* Instructions to follow:
Reproduce every one of the following records word for word, keeping them in the order shown.

* Given data:
## start
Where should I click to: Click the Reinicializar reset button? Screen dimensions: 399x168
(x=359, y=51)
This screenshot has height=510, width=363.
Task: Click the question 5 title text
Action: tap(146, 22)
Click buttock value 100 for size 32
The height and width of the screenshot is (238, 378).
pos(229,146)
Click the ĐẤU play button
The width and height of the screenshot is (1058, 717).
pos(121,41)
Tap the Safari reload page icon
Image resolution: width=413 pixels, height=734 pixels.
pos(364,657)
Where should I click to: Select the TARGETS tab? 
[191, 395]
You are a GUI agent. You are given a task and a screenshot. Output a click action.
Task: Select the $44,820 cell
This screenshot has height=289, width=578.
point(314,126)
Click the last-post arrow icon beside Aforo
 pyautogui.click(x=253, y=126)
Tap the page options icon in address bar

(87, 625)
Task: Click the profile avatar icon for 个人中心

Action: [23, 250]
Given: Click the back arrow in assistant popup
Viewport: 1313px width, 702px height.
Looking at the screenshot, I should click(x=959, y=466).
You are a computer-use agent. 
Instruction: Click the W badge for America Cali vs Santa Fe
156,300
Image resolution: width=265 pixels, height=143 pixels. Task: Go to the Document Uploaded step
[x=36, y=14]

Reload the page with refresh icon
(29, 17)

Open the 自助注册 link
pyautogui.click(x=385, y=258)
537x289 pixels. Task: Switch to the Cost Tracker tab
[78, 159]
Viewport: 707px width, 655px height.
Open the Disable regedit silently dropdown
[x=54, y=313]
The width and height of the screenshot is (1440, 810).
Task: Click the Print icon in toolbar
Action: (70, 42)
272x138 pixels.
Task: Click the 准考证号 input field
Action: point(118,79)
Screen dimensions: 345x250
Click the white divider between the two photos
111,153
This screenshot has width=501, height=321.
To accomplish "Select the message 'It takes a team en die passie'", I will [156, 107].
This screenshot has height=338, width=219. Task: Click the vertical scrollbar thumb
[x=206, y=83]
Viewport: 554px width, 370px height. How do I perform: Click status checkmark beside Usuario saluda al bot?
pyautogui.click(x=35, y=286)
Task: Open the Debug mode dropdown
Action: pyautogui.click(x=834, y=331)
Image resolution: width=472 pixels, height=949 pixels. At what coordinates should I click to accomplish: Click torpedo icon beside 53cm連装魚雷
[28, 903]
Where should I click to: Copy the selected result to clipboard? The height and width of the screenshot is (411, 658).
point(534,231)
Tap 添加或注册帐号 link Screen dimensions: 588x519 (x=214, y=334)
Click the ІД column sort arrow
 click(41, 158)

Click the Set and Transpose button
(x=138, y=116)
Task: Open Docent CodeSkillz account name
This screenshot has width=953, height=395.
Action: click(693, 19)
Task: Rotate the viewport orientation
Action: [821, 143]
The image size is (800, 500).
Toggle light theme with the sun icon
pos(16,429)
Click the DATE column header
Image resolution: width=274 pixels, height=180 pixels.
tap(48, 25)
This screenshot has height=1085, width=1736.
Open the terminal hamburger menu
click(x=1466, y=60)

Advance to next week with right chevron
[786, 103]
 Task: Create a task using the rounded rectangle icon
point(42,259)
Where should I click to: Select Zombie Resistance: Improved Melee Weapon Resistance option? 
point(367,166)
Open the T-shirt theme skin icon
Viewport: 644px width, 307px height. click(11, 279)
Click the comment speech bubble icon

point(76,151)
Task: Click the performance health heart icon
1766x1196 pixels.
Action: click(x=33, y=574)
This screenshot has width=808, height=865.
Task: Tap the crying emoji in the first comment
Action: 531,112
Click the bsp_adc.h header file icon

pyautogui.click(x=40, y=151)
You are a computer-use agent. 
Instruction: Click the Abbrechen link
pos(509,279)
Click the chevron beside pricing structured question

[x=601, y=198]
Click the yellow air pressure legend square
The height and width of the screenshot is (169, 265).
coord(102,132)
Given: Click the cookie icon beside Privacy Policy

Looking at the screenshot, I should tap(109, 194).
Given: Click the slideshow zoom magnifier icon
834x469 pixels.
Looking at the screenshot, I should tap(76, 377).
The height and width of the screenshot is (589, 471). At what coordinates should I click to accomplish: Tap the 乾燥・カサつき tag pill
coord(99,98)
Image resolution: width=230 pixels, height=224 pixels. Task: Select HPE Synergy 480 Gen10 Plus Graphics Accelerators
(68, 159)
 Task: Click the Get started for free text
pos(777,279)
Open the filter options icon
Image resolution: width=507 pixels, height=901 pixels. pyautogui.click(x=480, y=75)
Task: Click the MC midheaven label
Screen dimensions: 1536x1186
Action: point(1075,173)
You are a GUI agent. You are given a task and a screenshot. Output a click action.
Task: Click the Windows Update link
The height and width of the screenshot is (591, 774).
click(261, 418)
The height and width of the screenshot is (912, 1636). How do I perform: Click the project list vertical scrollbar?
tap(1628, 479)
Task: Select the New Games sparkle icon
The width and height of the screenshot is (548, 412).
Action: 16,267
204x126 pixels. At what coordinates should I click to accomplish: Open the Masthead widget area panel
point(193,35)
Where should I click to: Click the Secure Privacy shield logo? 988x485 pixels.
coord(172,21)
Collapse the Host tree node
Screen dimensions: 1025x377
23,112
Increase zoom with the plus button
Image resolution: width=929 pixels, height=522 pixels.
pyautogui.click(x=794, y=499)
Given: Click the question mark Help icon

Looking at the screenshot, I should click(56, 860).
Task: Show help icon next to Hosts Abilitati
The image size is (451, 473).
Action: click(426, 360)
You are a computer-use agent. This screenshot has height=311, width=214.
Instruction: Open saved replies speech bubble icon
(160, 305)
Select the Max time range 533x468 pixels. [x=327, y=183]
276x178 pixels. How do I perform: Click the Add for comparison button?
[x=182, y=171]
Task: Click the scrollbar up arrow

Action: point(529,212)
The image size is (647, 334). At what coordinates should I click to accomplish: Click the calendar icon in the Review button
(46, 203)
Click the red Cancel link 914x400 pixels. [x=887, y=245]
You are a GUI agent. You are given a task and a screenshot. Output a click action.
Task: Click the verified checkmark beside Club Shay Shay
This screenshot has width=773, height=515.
## end
* Solution:
Where should I click to: Click the Reinicializar reset button? Screen dimensions: 399x168
(x=359, y=51)
This screenshot has height=510, width=363.
Task: Click the question 5 title text
Action: tap(146, 22)
Click buttock value 100 for size 32
The height and width of the screenshot is (238, 378).
pos(229,146)
Click the ĐẤU play button
The width and height of the screenshot is (1058, 717).
pos(121,41)
Tap the Safari reload page icon
Image resolution: width=413 pixels, height=734 pixels.
pos(364,657)
Where should I click to: Select the TARGETS tab? 
[191, 395]
You are a GUI agent. You are given a task and a screenshot. Output a click action.
Task: Select the $44,820 cell
This screenshot has height=289, width=578.
point(314,126)
Click the last-post arrow icon beside Aforo
 pyautogui.click(x=253, y=126)
Tap the page options icon in address bar

(87, 625)
Task: Click the profile avatar icon for 个人中心

Action: [23, 250]
Given: Click the back arrow in assistant popup
Viewport: 1313px width, 702px height.
Looking at the screenshot, I should click(x=959, y=466).
You are a computer-use agent. 
Instruction: Click the W badge for America Cali vs Santa Fe
156,300
Image resolution: width=265 pixels, height=143 pixels. Task: Go to the Document Uploaded step
[x=36, y=14]

Reload the page with refresh icon
(29, 17)

Open the 自助注册 link
pyautogui.click(x=385, y=258)
537x289 pixels. Task: Switch to the Cost Tracker tab
[78, 159]
Viewport: 707px width, 655px height.
Open the Disable regedit silently dropdown
[x=54, y=313]
The width and height of the screenshot is (1440, 810).
Task: Click the Print icon in toolbar
Action: (70, 42)
272x138 pixels.
Task: Click the 准考证号 input field
Action: point(118,79)
Screen dimensions: 345x250
Click the white divider between the two photos
111,153
This screenshot has width=501, height=321.
To accomplish "Select the message 'It takes a team en die passie'", I will [156, 107].
This screenshot has height=338, width=219. Task: Click the vertical scrollbar thumb
[x=206, y=83]
Viewport: 554px width, 370px height. How do I perform: Click status checkmark beside Usuario saluda al bot?
pyautogui.click(x=35, y=286)
Task: Open the Debug mode dropdown
Action: pyautogui.click(x=834, y=331)
Image resolution: width=472 pixels, height=949 pixels. At what coordinates should I click to accomplish: Click torpedo icon beside 53cm連装魚雷
[28, 903]
Where should I click to: Copy the selected result to clipboard? The height and width of the screenshot is (411, 658).
point(534,231)
Tap 添加或注册帐号 link Screen dimensions: 588x519 (x=214, y=334)
Click the ІД column sort arrow
 click(41, 158)

Click the Set and Transpose button
(x=138, y=116)
Task: Open Docent CodeSkillz account name
This screenshot has width=953, height=395.
Action: click(693, 19)
Task: Rotate the viewport orientation
Action: [821, 143]
The image size is (800, 500).
Toggle light theme with the sun icon
pos(16,429)
Click the DATE column header
Image resolution: width=274 pixels, height=180 pixels.
tap(48, 25)
This screenshot has height=1085, width=1736.
Open the terminal hamburger menu
click(x=1466, y=60)

Advance to next week with right chevron
[786, 103]
 Task: Create a task using the rounded rectangle icon
point(42,259)
Where should I click to: Select Zombie Resistance: Improved Melee Weapon Resistance option? 
point(367,166)
Open the T-shirt theme skin icon
Viewport: 644px width, 307px height. click(11, 279)
Click the comment speech bubble icon

point(76,151)
Task: Click the performance health heart icon
1766x1196 pixels.
Action: click(x=33, y=574)
This screenshot has width=808, height=865.
Task: Tap the crying emoji in the first comment
Action: 531,112
Click the bsp_adc.h header file icon

pyautogui.click(x=40, y=151)
You are a computer-use agent. 
Instruction: Click the Abbrechen link
pos(509,279)
Click the chevron beside pricing structured question

[x=601, y=198]
Click the yellow air pressure legend square
The height and width of the screenshot is (169, 265).
coord(102,132)
Given: Click the cookie icon beside Privacy Policy

Looking at the screenshot, I should tap(109, 194).
Given: Click the slideshow zoom magnifier icon
834x469 pixels.
Looking at the screenshot, I should tap(76, 377).
The height and width of the screenshot is (589, 471). At what coordinates should I click to accomplish: Tap the 乾燥・カサつき tag pill
coord(99,98)
Image resolution: width=230 pixels, height=224 pixels. Task: Select HPE Synergy 480 Gen10 Plus Graphics Accelerators
(68, 159)
 Task: Click the Get started for free text
pos(777,279)
Open the filter options icon
Image resolution: width=507 pixels, height=901 pixels. pyautogui.click(x=480, y=75)
Task: Click the MC midheaven label
Screen dimensions: 1536x1186
Action: point(1075,173)
You are a GUI agent. You are given a task and a screenshot. Output a click action.
Task: Click the Windows Update link
The height and width of the screenshot is (591, 774).
click(261, 418)
The height and width of the screenshot is (912, 1636). How do I perform: Click the project list vertical scrollbar?
tap(1628, 479)
Task: Select the New Games sparkle icon
The width and height of the screenshot is (548, 412).
Action: 16,267
204x126 pixels. At what coordinates should I click to accomplish: Open the Masthead widget area panel
point(193,35)
Where should I click to: Click the Secure Privacy shield logo? 988x485 pixels.
coord(172,21)
Collapse the Host tree node
Screen dimensions: 1025x377
23,112
Increase zoom with the plus button
Image resolution: width=929 pixels, height=522 pixels.
pyautogui.click(x=794, y=499)
Given: Click the question mark Help icon

Looking at the screenshot, I should click(56, 860).
Task: Show help icon next to Hosts Abilitati
The image size is (451, 473).
Action: click(426, 360)
You are a computer-use agent. This screenshot has height=311, width=214.
Instruction: Open saved replies speech bubble icon
(160, 305)
Select the Max time range 533x468 pixels. [x=327, y=183]
276x178 pixels. How do I perform: Click the Add for comparison button?
[x=182, y=171]
Task: Click the scrollbar up arrow

Action: point(529,212)
The image size is (647, 334). At what coordinates should I click to accomplish: Click the calendar icon in the Review button
(46, 203)
Click the red Cancel link 914x400 pixels. [x=887, y=245]
You are a GUI agent. You are given a task and a screenshot. Output a click action.
Task: Click the verified checkmark beside Club Shay Shay
This screenshot has width=773, height=515.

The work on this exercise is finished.